With the North’s population greater than that of the South, the new tax was able to finance 21% of the war expenses while it was only 1% for the South. Both also tried borrowing. The North being more committed to the idea and was able to obtain more than $2 billion worth of bonds in loan. Another solution that was considered and eventually enforced was the printing of paper money. The Confederacy started with $100 million while the Union printed $150 million worth of “greenbacks” so called because of its color.
The flooding of paper money expectedly led to inflation that resulted to food prices increasing to 80%. This led to hardships in the urban areas which were unable to produce their own food. Volunteers in the army for both sides dwindled off as disillusionment set in. The prestige of army life with its military parades and victories were gone as the harsh realities of deadly diseases, camp life boredom, loss of values, impersonal destruction and conditions of being “half-starved, half-frozen and half-drowned” were experienced. There were also desertions.
To entice would-be soldiers, sign-up bonuses of $800 to $1000 were given to outsiders.

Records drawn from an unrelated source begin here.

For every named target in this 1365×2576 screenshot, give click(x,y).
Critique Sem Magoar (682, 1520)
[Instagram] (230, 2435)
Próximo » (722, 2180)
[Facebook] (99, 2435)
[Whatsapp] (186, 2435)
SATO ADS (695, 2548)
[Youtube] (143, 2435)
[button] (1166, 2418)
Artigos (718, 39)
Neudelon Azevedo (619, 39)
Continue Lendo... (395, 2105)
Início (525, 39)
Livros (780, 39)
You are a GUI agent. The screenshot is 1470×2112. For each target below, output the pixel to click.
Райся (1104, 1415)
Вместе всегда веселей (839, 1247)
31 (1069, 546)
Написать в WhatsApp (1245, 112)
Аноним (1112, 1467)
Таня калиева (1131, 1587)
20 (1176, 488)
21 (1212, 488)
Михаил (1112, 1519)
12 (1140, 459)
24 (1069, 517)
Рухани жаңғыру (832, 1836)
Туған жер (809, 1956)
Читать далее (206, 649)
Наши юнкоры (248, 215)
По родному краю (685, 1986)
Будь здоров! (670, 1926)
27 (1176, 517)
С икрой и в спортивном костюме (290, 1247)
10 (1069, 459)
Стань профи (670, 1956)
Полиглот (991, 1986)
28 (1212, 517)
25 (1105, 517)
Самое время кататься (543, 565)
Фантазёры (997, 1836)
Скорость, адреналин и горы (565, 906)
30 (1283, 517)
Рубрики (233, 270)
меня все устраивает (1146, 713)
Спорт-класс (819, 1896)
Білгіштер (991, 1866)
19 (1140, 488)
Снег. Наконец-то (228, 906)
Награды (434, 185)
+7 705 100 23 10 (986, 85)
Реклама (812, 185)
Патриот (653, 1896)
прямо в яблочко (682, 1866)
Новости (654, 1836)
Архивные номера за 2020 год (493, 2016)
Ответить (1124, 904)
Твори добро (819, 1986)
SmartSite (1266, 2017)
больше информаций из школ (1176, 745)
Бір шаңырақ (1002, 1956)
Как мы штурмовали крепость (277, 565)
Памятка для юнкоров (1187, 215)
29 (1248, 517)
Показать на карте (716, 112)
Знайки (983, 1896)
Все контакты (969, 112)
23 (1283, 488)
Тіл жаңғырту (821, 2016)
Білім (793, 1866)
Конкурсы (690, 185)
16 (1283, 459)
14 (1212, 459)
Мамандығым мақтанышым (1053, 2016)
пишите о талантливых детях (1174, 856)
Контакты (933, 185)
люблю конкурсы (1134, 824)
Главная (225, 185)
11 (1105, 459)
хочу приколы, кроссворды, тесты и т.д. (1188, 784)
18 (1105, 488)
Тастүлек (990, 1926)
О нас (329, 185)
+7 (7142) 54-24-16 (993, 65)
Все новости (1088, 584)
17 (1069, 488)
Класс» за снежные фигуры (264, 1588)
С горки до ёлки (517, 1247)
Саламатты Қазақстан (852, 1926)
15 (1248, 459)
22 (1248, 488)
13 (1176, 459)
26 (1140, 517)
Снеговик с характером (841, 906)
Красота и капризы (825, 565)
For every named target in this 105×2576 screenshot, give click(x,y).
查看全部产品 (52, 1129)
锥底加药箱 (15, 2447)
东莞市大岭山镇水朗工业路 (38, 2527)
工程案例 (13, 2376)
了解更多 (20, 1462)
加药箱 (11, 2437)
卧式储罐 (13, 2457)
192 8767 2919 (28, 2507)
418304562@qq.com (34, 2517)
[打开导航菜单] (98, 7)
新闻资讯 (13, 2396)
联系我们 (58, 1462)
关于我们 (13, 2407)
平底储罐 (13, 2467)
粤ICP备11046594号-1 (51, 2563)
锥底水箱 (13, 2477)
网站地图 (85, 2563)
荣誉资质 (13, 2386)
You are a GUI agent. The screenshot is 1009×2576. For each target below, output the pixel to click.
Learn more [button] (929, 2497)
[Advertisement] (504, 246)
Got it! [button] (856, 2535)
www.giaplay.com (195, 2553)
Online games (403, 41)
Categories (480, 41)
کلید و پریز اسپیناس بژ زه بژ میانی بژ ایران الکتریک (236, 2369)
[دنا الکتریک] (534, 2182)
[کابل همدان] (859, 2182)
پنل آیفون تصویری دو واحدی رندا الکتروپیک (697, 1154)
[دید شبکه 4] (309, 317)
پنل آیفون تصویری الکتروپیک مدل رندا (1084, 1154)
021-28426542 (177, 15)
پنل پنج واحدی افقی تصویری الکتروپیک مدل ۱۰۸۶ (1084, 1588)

Soon, they resorted to the draft despite anticipated opposition and anger by the general populace. However, instead of forcing men to serve, they encouraged those who are already in the army to re-enlist and attract volunteers. The South needed more of these draftees since the North had about 180,000 able immigrants to choose from. The allowance for substitution and exemption, however, led to even further resentments as the conditions clearly favored the rich.